La madre di tutte le domande retoriche
Diario di Venerdì, 2 Maggio.
Dopo una giornata lavorativa che si è composta di cinque più cinque ore di massacro.
Dopo quaranta minuti di bicicletta per andare in e tornare da l’ufficio.
Dopo aver preparato la borsa per il fine settimana nel tempo record di 7 minuti e 10 secondi.
Dopo un’ora e mezzo di treno.
Dopo una passeggiatina di un quarto d’ora (per onor di cronaca).

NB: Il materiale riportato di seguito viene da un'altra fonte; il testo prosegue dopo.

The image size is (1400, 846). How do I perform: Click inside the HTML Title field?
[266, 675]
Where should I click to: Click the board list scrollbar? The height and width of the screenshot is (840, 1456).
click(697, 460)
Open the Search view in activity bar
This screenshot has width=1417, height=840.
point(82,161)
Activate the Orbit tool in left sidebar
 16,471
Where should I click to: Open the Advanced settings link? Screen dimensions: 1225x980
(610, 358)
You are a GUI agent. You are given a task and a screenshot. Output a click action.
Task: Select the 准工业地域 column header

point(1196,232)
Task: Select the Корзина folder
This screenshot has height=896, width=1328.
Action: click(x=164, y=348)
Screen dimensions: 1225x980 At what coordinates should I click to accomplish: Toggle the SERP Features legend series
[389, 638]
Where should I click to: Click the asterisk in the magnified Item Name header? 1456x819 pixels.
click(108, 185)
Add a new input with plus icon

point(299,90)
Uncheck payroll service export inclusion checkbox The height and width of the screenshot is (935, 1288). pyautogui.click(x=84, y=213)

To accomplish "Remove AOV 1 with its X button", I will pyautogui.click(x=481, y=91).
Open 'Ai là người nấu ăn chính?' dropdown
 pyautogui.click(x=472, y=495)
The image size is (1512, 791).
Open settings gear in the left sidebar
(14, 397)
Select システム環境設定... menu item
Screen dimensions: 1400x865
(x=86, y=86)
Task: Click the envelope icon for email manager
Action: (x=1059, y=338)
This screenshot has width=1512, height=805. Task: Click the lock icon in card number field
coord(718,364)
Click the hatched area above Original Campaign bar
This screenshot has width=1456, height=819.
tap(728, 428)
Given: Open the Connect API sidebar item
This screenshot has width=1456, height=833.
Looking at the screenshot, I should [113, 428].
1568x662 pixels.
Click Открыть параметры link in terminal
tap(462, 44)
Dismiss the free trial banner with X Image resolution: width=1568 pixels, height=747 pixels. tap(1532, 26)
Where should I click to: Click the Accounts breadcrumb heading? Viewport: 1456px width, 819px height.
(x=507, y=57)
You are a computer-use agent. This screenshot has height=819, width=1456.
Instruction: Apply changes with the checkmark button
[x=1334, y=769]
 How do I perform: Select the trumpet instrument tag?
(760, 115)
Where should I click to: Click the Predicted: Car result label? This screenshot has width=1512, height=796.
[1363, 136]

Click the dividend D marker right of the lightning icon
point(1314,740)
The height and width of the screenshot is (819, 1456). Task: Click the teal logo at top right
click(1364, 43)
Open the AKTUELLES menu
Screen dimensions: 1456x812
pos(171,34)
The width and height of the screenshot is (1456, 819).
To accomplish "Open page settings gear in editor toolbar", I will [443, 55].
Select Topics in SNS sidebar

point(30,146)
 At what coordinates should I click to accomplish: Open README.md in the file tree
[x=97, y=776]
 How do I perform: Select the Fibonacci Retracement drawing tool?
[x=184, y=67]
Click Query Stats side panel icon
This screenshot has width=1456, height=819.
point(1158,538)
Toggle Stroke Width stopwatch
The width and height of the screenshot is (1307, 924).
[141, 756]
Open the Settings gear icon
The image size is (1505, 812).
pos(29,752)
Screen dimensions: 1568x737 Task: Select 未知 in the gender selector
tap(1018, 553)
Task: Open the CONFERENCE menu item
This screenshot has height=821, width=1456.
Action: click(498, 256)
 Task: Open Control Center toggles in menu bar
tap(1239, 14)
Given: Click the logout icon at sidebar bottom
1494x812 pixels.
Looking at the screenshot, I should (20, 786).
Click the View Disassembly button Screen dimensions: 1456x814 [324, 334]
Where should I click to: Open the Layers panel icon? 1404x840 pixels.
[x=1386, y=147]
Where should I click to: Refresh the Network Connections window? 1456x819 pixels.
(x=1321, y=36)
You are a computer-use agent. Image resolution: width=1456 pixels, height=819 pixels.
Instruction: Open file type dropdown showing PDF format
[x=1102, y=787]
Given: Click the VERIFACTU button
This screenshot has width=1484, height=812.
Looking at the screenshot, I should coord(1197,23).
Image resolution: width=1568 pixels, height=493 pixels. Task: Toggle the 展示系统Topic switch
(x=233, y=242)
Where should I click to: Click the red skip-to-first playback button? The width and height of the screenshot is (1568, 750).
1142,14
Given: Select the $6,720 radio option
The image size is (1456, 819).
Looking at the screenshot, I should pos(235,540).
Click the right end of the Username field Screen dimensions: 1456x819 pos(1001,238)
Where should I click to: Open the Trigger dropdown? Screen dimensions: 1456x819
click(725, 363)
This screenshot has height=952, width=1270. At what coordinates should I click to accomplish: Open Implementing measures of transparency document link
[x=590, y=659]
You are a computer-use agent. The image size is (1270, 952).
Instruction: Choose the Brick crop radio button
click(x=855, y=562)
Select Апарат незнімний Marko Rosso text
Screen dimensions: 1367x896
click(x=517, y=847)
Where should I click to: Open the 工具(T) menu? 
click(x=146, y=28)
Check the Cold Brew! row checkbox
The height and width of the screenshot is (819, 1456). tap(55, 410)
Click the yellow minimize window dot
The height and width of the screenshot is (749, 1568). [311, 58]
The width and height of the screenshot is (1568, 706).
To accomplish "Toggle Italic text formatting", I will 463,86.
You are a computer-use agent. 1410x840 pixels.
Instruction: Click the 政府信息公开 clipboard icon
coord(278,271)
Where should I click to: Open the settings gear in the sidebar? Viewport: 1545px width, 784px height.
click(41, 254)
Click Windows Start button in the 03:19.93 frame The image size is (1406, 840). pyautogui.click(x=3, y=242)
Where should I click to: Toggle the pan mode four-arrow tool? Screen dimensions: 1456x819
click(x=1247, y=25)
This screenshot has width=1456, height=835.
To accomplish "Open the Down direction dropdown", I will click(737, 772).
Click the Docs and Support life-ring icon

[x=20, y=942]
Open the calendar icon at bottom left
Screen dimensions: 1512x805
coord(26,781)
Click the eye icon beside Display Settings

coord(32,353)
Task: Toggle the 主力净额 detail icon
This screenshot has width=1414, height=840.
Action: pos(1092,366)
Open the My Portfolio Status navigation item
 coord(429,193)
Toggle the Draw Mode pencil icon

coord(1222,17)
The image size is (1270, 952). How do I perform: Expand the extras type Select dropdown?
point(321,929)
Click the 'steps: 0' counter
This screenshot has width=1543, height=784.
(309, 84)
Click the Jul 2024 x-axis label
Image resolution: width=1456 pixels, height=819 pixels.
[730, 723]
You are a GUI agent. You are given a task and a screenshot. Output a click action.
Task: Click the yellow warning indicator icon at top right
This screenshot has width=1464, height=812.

Dopo una cenetta romantica.
Dopo… ehm… varie ed eventuali attività fisiche “di coppia”.
Ecco, dopo tutto questo, è bello sentirsi ancora chiedere, alle una del mattino, con voce ferma ma amorevole:
“… dormi?…”
P.S. mi è mancata la prontezza di rispondere: “… no, stavo solo riposando gli occhi”.
Maggio 7, 2008 a 5:58 pm
…In questo post colgo una velata critica nei miei confronti hahah XD
Maggio 8, 2008 a 4:37 pm
cazzo manu ma nn dormi mai???
Maggio 8, 2008 a 6:24 pm
Dorme, dorme.
Dalle cinque del mattino fino alle tredici, circa. Con qualche variazione di rilievo, ma sempre coprendo otto ore di sonno.
Il vero problema è che sta assonata per gran parte della giornata, ma ha dei picchi di attenzione da mezzanotte alle due del mattino. Vale a dire quando tutto il resto degli esseri umani, in genere, crolla.